### À COMPLÉTER
(1) Répondez brièvement à partir de l'entretien sur l'engagement communautaire :
(a) Dans quelle émission et sur quelle radio Moustapha Amdi Gueye a-t-il été interviewé ?
(b) Qui a mené l'entretien ?
(c) Selon le texte, que fait de vous le fait de posséder une carte d'identité ?
(2) Recopiez sans rien changer le passage de l'entretien sur l'engagement communautaire, depuis « Jeunesse et citoyenneté » jusqu'à « des règles fiscales. ».

### SECTION DE TEXTE
********************
Operationnaliser et Materialiser l’Engagement Communautaire : Entretien avec Moustapha Amdi Gueye sur I-Radio

Dans l’émission Pencum Ndaw yi (le grand place des jeunes) sur I-Radio, Moustapha Amdi Gueye, co-fondateur, coordinateur de la Team Niintche et membre du Collectif des Volontaires du Sénégal (CODEVS), a été interviewé par Cheikh Hassana Fall. Il a partagé sa vision sur l’engagement communautaire, en l’illustrant par des exemples concrets et pratiques. Voici les points clés de son intervention.

Jeunesse et citoyenneté

La citoyenneté est le pilier de notre engagement. Posséder une carte d’identité ne fait pas de vous un citoyen, mais un habitant du Sénégal. Pour être un citoyen, il faut contribuer activement à sa communauté et à son pays par des actions associatives. La citoyenneté transcende le simple respect des lois et des règles fiscales.
********************
### DONNÉES RECUEILLIES
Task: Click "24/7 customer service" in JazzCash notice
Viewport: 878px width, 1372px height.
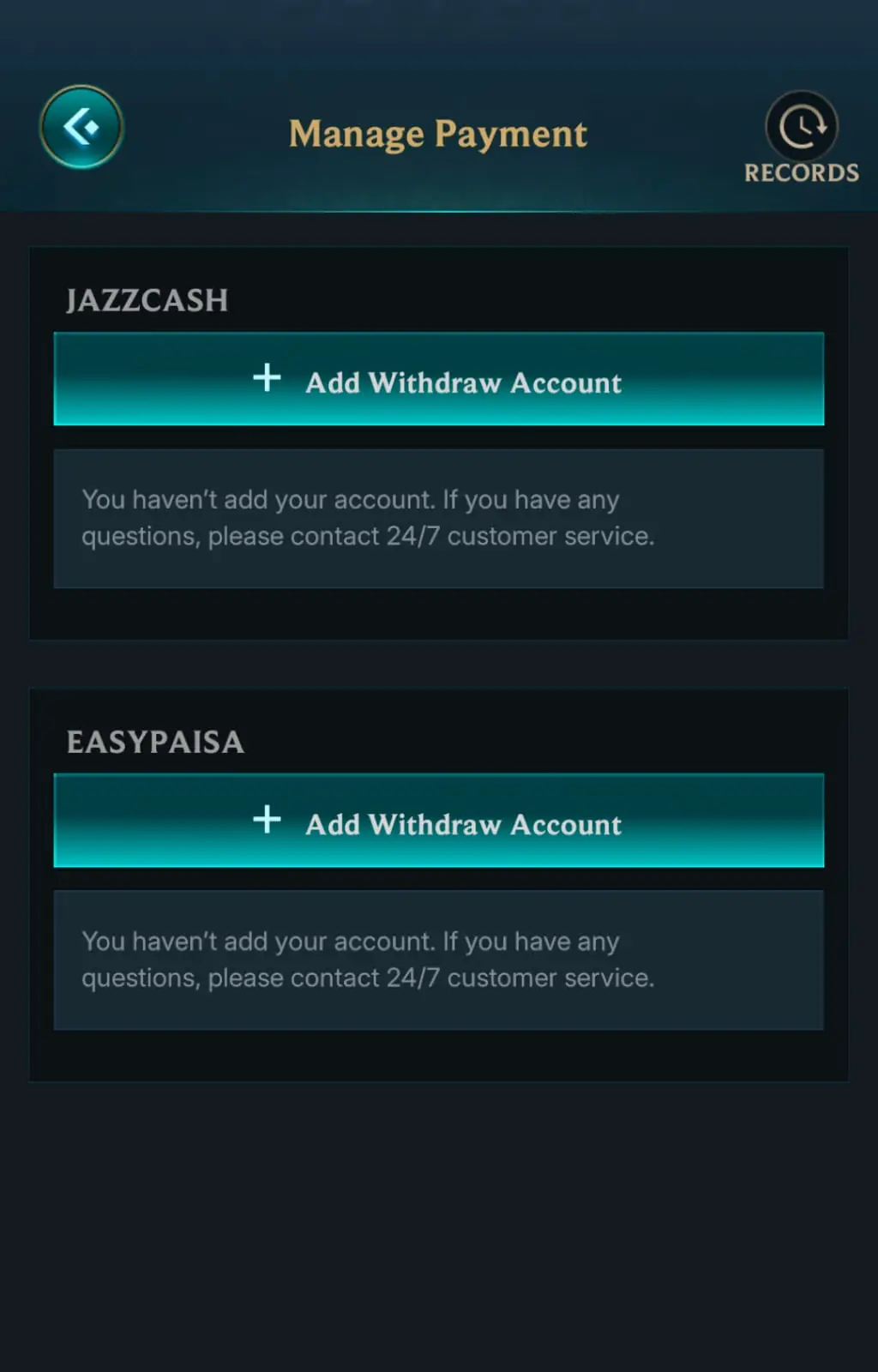Action: [520, 537]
********************
### LISTE DES RÉPONSES
(1)
(a) Dans l'émission Pencum Ndaw yi, sur I-Radio.
(b) Cheikh Hassana Fall.
(c) Un habitant du Sénégal, et non un citoyen.

(2)
Jeunesse et citoyenneté

La citoyenneté est le pilier de notre engagement. Posséder une carte d’identité ne fait pas de vous un citoyen, mais un habitant du Sénégal. Pour être un citoyen, il faut contribuer activement à sa communauté et à son pays par des actions associatives. La citoyenneté transcende le simple respect des lois et des règles fiscales.